Asterix is back and takes Rome into info age
The new Asterix book, published on Thursday in France and several other countries, marks a tremendous return to form after a series of embarrassing efforts.
Original artist Albert Uderzo had tried working solo, and then a new a team of Ferri and Conrad had a workmanlike but uninspiring first go with Asterix and the Picts.
Now the duo have us laughing once again with Asterix and the Missing Scroll (Le Papyrus de Cesar in French).
The storyline is worthy of the master Rene Goscinny, who died in 1977. It starts with Caesar in Rome completing his famous book, The Gallic Wars.
After initially including a chapter admitting his failure to take a certain impregnable village in northern Brittany, he is persuaded to excise it by communications adviser Promoplus, a lookalike of well-known French PR-man Jacques Seguela.
Better for his image, you see.
However a Numidian slave-scribe - acting in solidarity with the oppressed people of Gaul - smuggles out a copy of the missing chapter, which then falls into the hands of Doublepolemix, a jobbing hack and tireless campaigner for open information.
This is the character - as numerous leaks have already told us - based on Julian Assange, complete with blonde hair and stubble.
"I have on me a document which is going to make the Empire tremble," he tells a bemused Obelix after he makes his way to the village. "The missing papyrus of Caesar's book!"

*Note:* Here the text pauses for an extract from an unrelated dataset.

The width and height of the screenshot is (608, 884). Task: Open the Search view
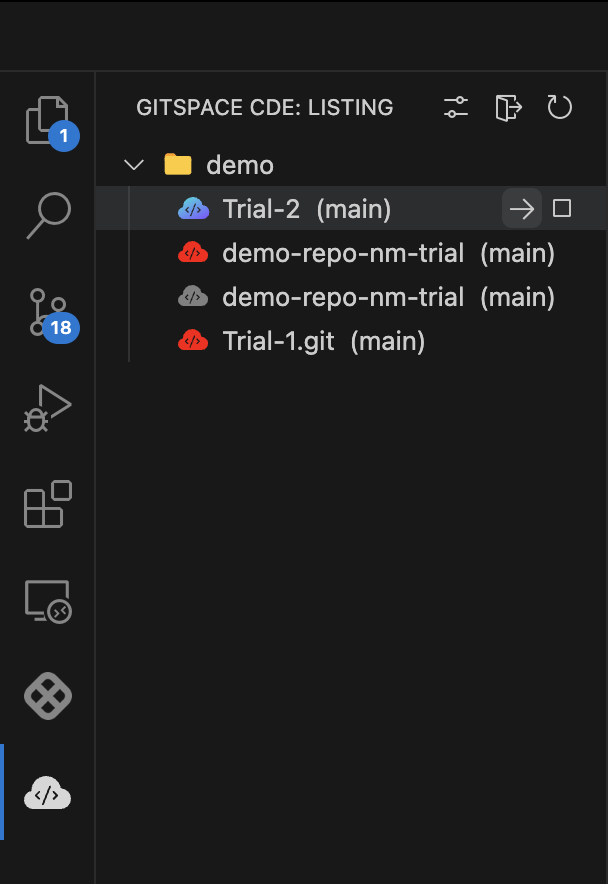coord(47,215)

It is a brilliant conceit and, as Promoplus desperately sets out to recover the papyrus, the album riffs with constant amusement on the themes of news and communications.
The new technology is the carrier pigeon, supplanting the old ox-and-cart postal system. As a pigeon races past a grumpy Roman post-officer, he mutters in true Luddite fashion: "They'd be better off investing in more staff."

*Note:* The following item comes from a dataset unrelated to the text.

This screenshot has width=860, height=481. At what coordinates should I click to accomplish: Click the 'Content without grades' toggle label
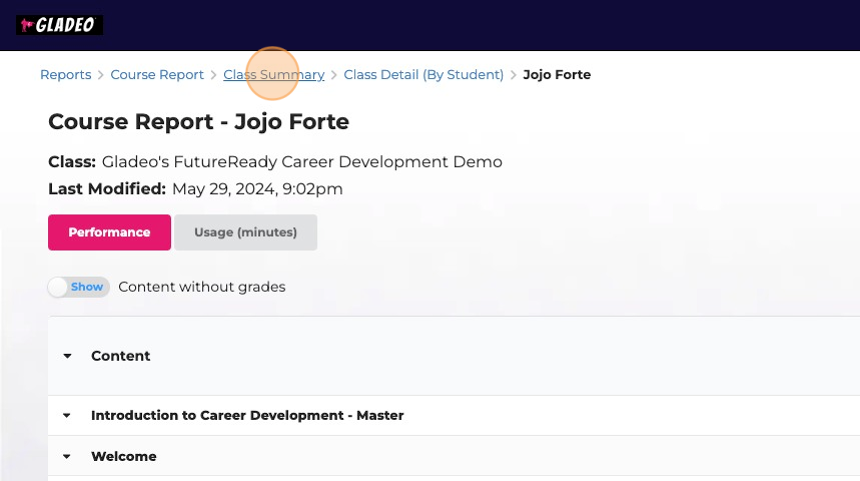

The Gauls' device for saving the chapter is to take it to the oldest druid of them all, who lives in an immense forest, and there have it recited to him so he can memorise it.
This is a wonderful play on the idea of digitising information. Once it is in the super-brain (read computer), no effort at censorship will ever succeed.
And so it happens that the adventures - about Corsica, Egypt, the English, the Swiss etc etc - are passed on from generation to generation until they come to the ears of a 20th-Century pair of Paris miscreants: Goscinny and Uderzo!
Artist Didier Conrad and scriptwriter Jean-Yves Ferri have come very close to re-capturing the spirit of the early Asterix books.
All the usual running gags are there, of pirates, fish-fights and so on, plus plentiful word-play which will have proved quite a challenge for veteran English translator Anthea Bell.
The Asterix PR machine is used to ramping up the superlatives. For the first time in years, they may be deserved.